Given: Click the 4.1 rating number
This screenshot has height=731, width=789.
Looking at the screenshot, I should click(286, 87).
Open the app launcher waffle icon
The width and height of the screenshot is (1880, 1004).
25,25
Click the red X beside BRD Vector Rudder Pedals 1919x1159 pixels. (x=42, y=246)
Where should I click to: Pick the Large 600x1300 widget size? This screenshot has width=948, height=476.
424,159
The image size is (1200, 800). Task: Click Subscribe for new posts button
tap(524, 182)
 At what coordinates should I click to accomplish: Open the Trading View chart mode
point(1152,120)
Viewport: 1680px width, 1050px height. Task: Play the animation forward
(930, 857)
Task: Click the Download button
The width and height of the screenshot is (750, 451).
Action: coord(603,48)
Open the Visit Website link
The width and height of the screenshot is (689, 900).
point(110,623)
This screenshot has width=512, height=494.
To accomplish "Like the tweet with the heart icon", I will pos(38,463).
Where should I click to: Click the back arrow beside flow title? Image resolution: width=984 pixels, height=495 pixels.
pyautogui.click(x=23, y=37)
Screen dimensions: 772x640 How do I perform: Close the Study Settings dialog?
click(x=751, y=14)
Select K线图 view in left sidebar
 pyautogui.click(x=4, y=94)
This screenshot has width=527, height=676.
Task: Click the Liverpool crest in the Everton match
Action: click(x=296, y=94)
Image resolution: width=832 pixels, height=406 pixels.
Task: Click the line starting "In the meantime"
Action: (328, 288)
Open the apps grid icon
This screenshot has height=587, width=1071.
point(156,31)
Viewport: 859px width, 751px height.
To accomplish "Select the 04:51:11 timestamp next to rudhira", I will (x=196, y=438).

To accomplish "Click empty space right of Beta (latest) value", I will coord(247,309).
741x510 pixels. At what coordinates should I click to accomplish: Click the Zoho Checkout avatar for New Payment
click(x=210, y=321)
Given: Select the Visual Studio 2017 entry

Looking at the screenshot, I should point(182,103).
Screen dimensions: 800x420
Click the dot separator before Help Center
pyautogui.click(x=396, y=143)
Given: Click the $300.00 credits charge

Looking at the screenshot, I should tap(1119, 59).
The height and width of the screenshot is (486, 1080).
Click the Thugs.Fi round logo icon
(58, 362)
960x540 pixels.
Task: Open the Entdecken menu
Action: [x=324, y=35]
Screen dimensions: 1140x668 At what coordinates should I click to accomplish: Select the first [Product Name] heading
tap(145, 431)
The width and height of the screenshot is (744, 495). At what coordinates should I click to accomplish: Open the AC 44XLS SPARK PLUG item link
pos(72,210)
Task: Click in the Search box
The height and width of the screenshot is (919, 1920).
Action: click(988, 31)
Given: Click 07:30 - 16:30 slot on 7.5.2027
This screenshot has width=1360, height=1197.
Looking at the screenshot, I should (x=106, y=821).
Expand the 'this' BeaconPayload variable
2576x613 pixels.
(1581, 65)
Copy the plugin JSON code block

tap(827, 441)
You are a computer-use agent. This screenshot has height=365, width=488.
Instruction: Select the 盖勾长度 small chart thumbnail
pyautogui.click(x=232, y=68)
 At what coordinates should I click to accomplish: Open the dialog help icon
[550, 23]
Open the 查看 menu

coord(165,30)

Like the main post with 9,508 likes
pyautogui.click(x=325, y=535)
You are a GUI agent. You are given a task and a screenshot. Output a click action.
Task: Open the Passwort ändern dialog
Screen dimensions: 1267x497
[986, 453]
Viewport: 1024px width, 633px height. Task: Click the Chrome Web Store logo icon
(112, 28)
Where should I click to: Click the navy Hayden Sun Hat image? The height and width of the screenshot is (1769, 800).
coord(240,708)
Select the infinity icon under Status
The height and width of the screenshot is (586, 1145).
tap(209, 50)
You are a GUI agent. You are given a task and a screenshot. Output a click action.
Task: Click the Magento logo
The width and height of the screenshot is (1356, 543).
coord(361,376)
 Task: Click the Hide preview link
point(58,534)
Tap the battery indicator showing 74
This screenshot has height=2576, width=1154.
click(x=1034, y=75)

**Exercise requirements**
Above are the records; copy exactly the lines from the one with "Task: Click the Magento logo" through the final line.

**Task answer**
Task: Click the Magento logo
The width and height of the screenshot is (1356, 543).
coord(361,376)
 Task: Click the Hide preview link
point(58,534)
Tap the battery indicator showing 74
This screenshot has height=2576, width=1154.
click(x=1034, y=75)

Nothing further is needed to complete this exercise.